By Carol Gee
Accountability is a word we have heard used a great deal this year. It as if the concept were new to the American experience, given the lack of same in the previous administration. As I think about it, the word means that people are held to account. Or people take the natural, normal and logical consequences of their own actions.
Though President Obama is often too reluctant to hold officials in the Bush administration accountable, he does not set that same lax standard for himself. I believe that he expects to suffer consequences for his decisions and actions, as a man and as President of the United States, the Commander in Chief of the military. What are some of those consequences? They might include feelings of embarrassment, ambivalence, or worry and being subjected to criticism, among many other outcomes. But our President is not deterred by such. In that same vein he is willing to feel the pain, perhaps even anguish, associated with his decisions to send members of the military into harm's way.
President Barack Obama met the caskets of the most recent war casualties at Dover AFB before dawn Thursday. Arriving just after midnight, he and several other officials, including Attorney General Eric Holder, paid respects to 18 U.S. soldiers and DEA agents killed in multiple tragedies in Afghanistan. The President also met with the families of the fallen Americans. It was the right thing to do. On Twitter Josh Marshall posted a very moving set of Dover images at TPM Photo Galleries. The pictures of the President's middle of the night experience are particularly poignant.
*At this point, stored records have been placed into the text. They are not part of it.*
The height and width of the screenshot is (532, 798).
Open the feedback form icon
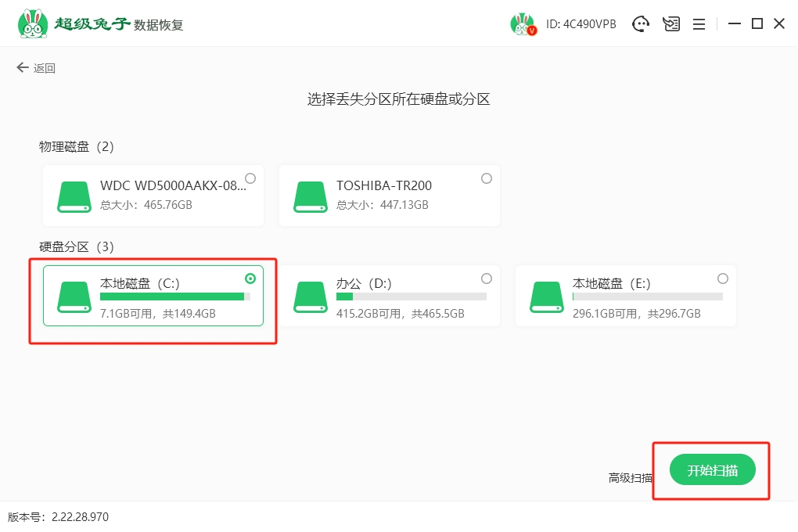(x=670, y=24)
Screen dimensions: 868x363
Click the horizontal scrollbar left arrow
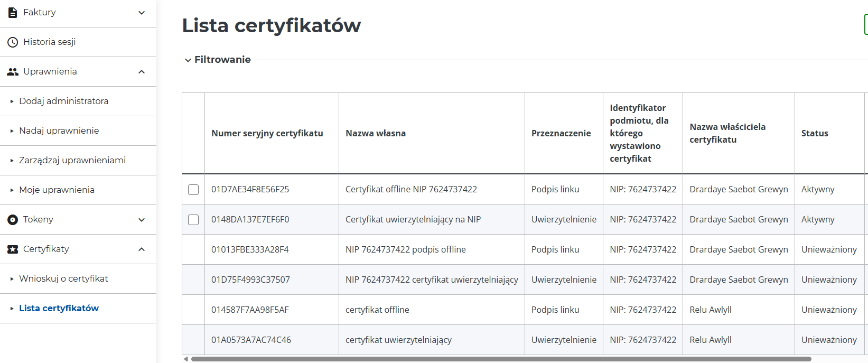186,359
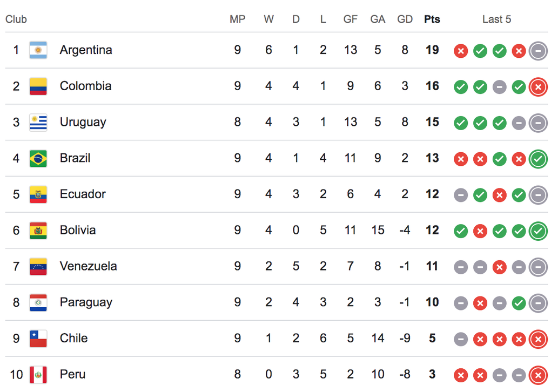Click the GD column header
The image size is (551, 392).
(x=405, y=19)
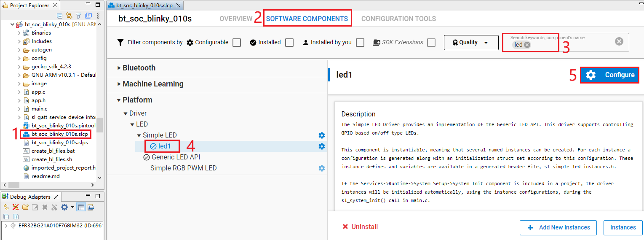Remove the 'led' search keyword chip
644x240 pixels.
pos(527,45)
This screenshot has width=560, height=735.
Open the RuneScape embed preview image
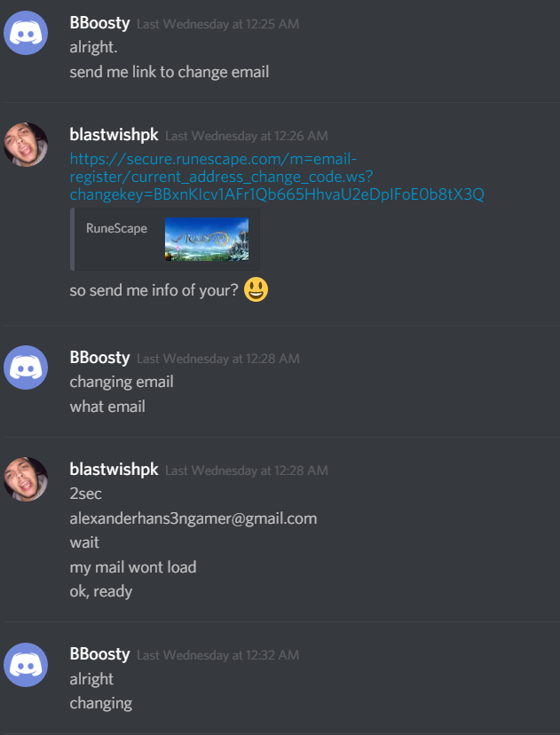click(x=207, y=239)
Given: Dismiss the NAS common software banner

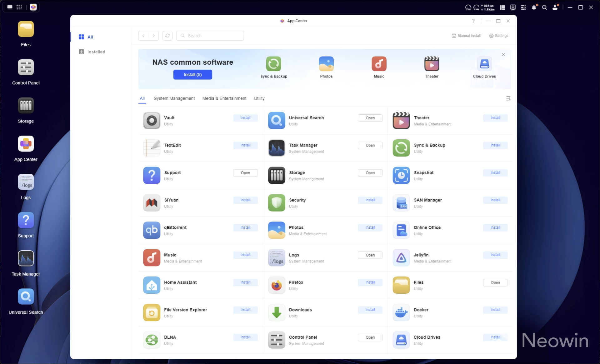Looking at the screenshot, I should tap(503, 55).
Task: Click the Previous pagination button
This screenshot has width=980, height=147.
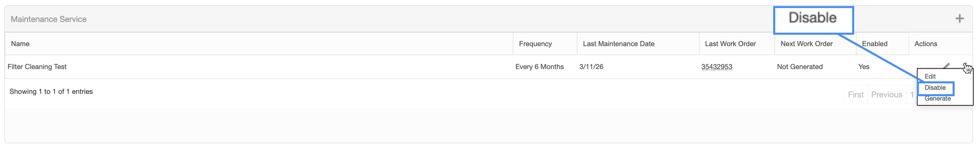Action: click(886, 95)
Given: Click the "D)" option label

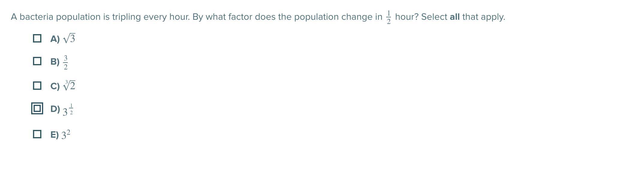Looking at the screenshot, I should coord(55,109).
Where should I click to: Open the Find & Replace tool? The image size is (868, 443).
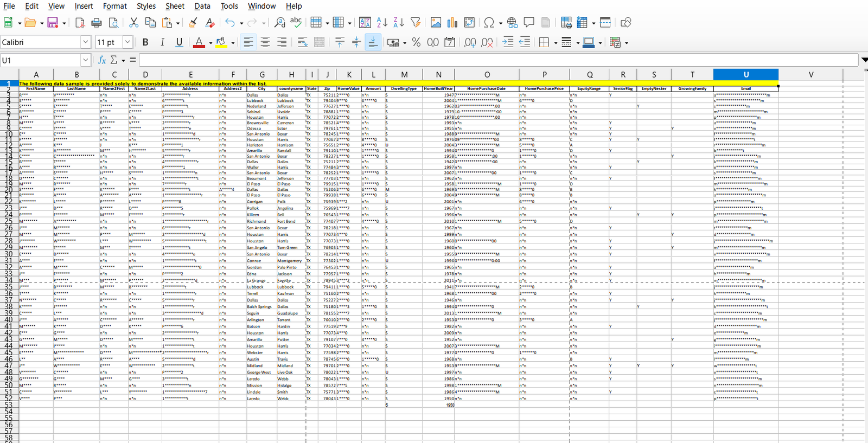coord(279,22)
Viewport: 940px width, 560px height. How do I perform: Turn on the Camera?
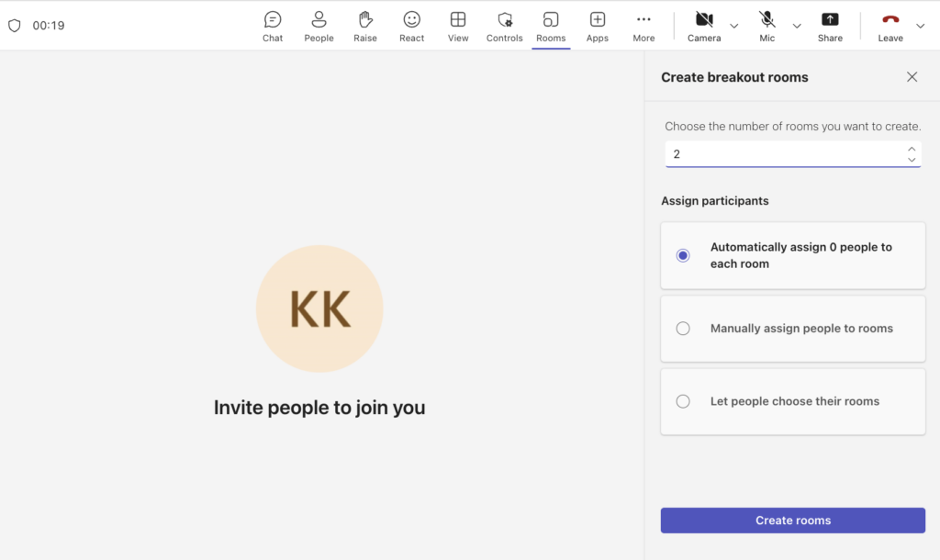click(x=704, y=26)
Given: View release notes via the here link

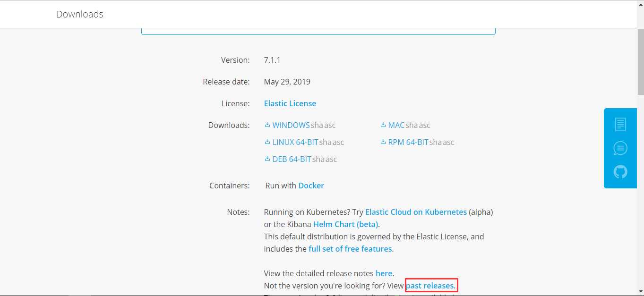Looking at the screenshot, I should tap(384, 273).
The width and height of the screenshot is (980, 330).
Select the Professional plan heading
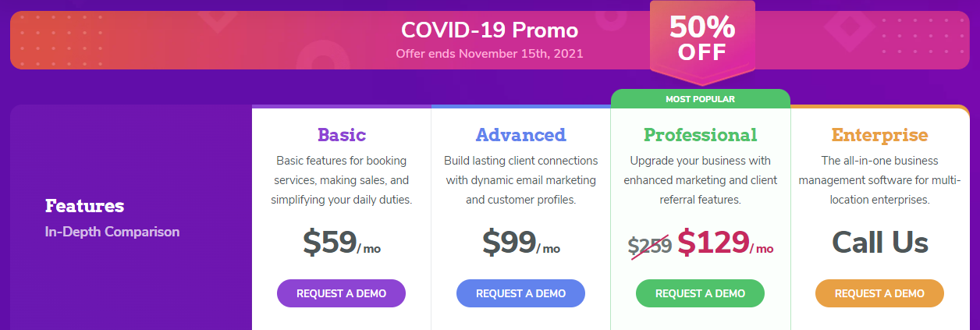tap(700, 135)
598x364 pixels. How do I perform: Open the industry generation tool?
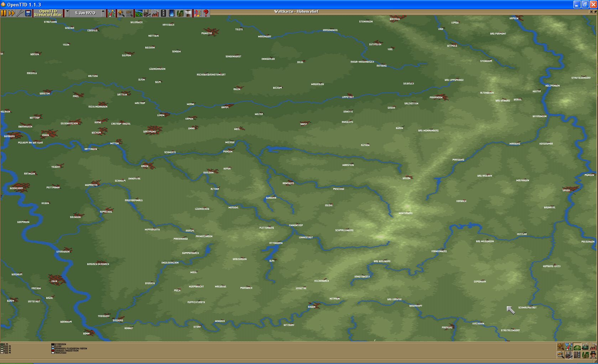(155, 13)
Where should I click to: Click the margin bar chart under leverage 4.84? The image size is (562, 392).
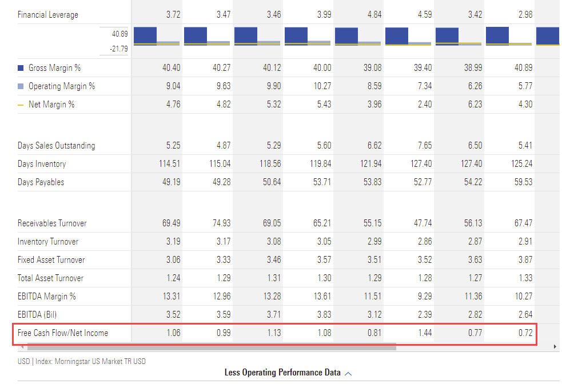tap(358, 36)
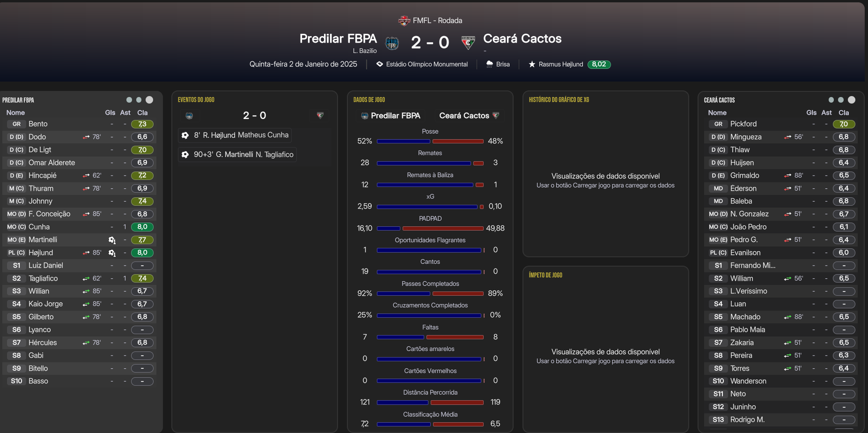Select the first page dot in Predilar FBPA panel

[129, 100]
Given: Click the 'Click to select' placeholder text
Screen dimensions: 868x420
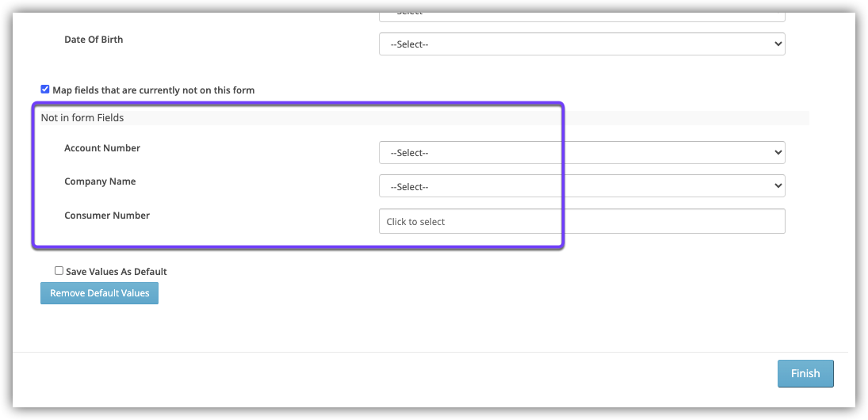Looking at the screenshot, I should pyautogui.click(x=415, y=222).
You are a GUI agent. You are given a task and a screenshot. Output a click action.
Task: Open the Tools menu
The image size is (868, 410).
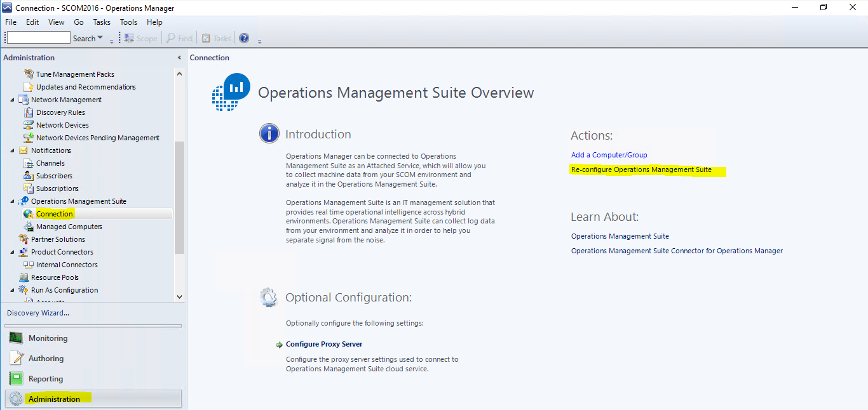click(128, 22)
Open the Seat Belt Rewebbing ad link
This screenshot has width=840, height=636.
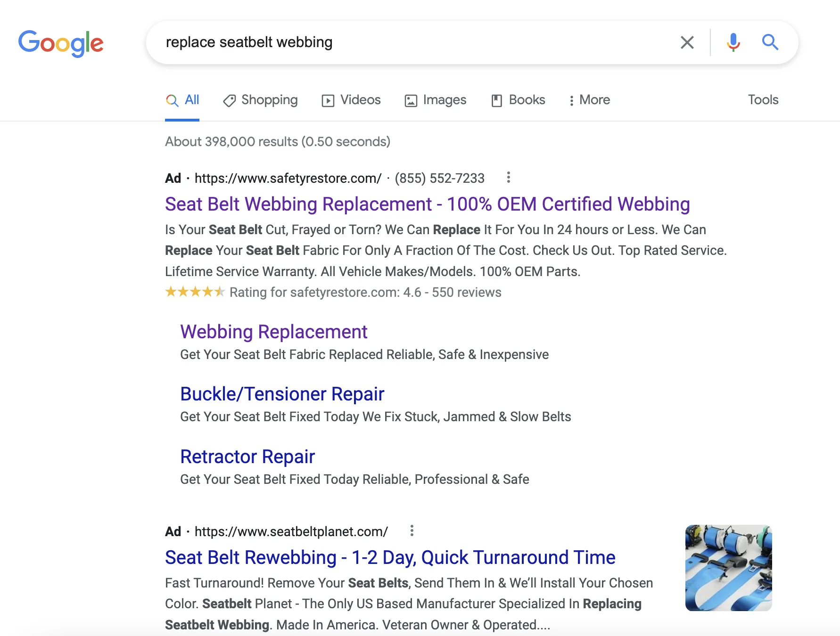390,557
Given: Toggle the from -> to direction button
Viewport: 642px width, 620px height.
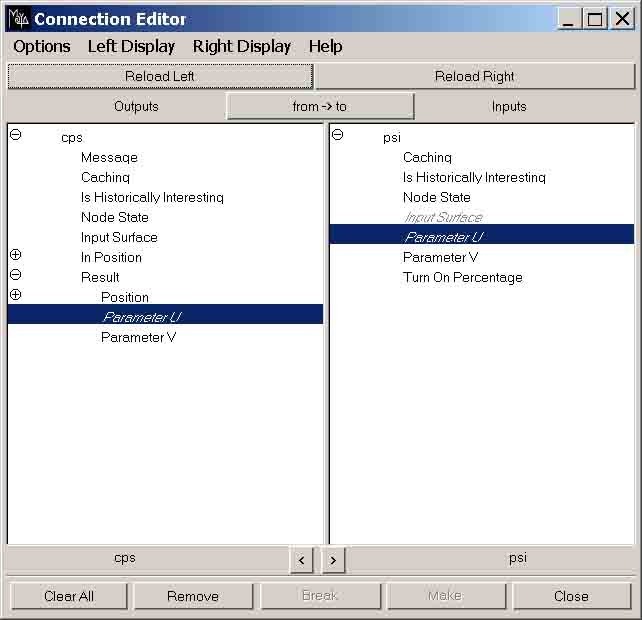Looking at the screenshot, I should tap(320, 106).
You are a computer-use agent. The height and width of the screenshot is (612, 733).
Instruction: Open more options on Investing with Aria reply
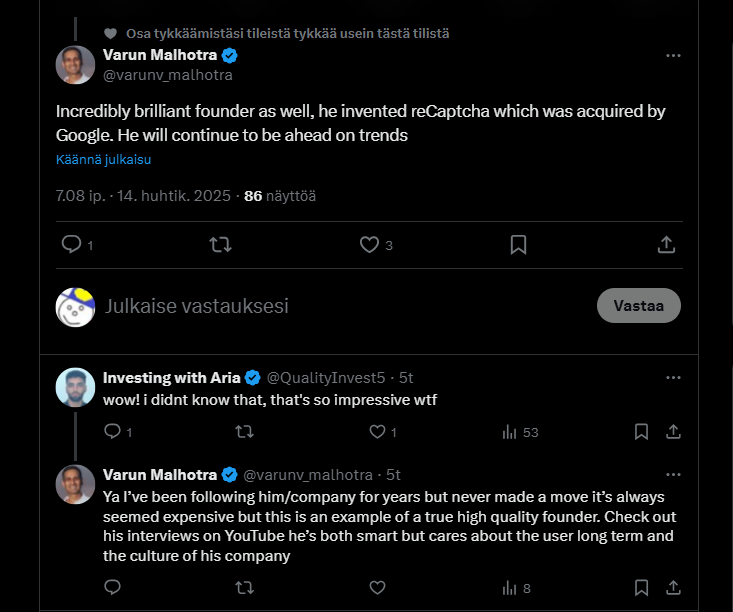[674, 377]
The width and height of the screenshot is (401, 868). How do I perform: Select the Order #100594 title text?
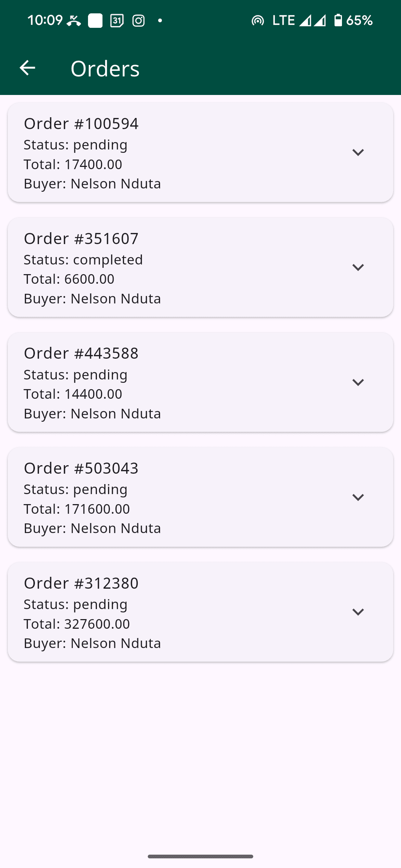tap(81, 124)

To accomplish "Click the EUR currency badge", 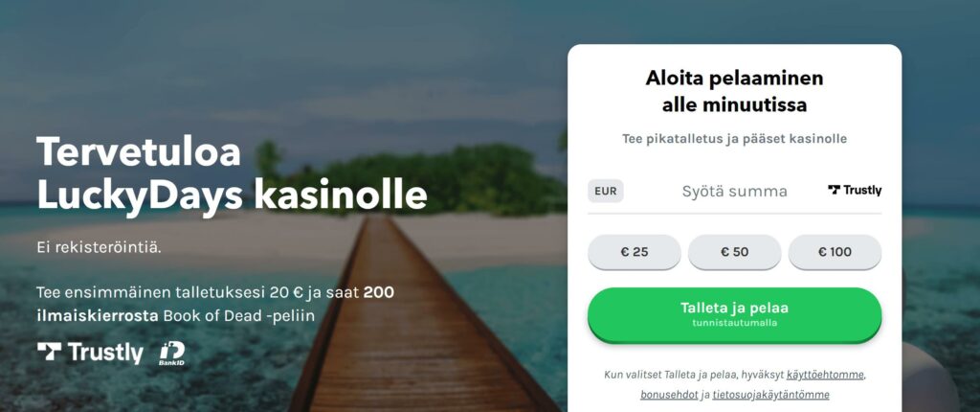I will pos(606,191).
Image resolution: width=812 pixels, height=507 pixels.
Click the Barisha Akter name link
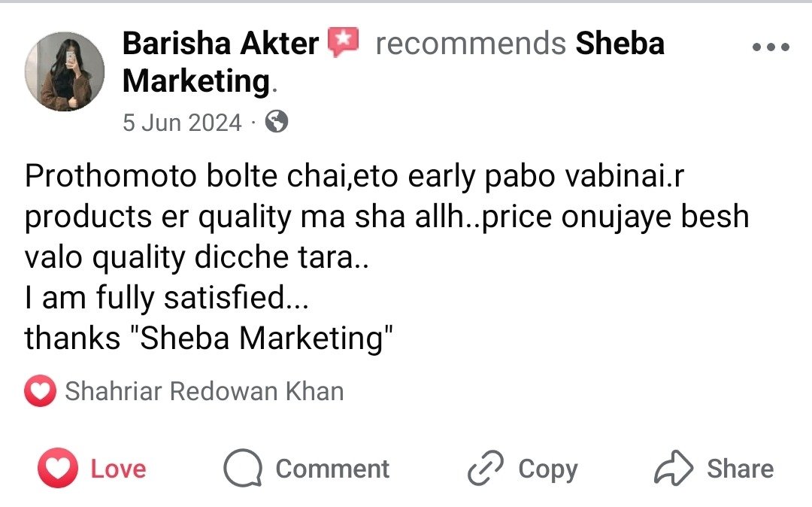[x=220, y=44]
That anyone would dare to say that President Obama's trip to Dover was inappropriate is an absolute outrage. How dare they criticize this good man with so much weight on his thin shoulders! He is holding himself accountable for his wartime decisions by accepting the normal consequences. The feelings of sadness, solemnity, regret, frustration and perhaps even anger come with his POTUS territory. And he has stepped up, as he should have.